── Source data
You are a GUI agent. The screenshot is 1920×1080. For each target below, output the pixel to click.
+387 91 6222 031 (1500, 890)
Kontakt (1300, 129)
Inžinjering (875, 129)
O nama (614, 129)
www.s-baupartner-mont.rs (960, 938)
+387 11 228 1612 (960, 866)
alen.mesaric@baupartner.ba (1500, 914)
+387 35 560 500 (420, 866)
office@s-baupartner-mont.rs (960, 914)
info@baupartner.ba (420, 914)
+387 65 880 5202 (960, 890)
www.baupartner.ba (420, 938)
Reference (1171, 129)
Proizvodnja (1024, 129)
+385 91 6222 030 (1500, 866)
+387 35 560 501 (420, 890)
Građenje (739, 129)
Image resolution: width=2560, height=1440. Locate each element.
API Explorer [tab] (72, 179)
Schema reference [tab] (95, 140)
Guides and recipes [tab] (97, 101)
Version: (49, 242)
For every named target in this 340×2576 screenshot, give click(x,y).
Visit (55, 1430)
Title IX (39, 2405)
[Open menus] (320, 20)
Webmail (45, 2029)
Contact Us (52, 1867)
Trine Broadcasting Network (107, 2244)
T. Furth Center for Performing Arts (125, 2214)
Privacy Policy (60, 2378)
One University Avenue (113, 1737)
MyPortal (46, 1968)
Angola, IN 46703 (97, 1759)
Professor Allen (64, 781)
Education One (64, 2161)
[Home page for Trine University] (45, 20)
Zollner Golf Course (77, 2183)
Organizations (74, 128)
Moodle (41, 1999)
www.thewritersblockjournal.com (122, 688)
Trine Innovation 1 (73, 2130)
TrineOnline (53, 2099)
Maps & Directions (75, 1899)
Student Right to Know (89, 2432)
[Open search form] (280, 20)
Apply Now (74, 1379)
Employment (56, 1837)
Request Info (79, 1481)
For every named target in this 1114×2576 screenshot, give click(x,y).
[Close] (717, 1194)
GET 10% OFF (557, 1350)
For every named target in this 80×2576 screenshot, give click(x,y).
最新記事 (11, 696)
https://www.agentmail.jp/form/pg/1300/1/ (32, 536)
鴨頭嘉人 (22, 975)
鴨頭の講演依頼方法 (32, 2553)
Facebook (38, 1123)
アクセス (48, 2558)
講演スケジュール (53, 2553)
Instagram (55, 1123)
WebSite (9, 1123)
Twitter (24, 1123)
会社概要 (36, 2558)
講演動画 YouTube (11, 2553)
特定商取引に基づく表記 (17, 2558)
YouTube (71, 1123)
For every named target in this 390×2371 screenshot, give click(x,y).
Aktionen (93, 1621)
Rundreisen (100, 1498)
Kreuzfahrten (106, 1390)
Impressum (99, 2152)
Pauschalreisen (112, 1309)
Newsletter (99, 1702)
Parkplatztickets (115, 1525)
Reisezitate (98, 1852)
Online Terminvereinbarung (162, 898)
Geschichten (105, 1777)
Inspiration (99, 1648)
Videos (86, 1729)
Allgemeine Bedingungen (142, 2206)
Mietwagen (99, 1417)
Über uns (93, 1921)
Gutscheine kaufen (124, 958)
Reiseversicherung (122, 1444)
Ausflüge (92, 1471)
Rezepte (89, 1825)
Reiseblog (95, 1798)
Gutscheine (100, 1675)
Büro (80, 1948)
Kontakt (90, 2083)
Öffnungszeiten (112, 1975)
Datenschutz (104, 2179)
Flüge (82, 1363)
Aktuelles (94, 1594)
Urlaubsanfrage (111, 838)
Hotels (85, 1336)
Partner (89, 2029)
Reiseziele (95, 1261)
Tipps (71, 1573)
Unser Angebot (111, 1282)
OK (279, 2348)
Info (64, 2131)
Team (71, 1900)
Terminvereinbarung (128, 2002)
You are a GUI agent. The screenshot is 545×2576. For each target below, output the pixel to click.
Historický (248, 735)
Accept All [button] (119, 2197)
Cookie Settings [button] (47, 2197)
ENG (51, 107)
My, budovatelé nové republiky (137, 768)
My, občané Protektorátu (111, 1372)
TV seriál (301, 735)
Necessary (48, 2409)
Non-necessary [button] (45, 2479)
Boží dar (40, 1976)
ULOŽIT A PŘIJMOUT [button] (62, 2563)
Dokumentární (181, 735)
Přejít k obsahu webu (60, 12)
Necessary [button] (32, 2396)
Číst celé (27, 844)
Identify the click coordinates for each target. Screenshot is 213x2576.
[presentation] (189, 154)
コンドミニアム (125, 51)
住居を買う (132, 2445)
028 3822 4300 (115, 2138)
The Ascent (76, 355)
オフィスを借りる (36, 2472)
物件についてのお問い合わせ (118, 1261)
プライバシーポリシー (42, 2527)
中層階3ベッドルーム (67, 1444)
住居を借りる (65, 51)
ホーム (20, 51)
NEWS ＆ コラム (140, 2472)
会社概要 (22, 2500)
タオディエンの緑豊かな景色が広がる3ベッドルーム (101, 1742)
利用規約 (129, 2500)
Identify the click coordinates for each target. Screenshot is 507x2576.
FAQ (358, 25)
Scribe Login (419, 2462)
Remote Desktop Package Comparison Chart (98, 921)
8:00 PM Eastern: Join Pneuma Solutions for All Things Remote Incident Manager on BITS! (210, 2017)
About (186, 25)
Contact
────
_What the task requires_
Where a line above contains the word "pixel", show that line.

_Answer area_
You are a GUI agent. The screenshot is 1920×1080. For each target below, output the pixel to click.
You are a GUI agent. The screenshot is 545×2576. For each target below, output the pixel to click.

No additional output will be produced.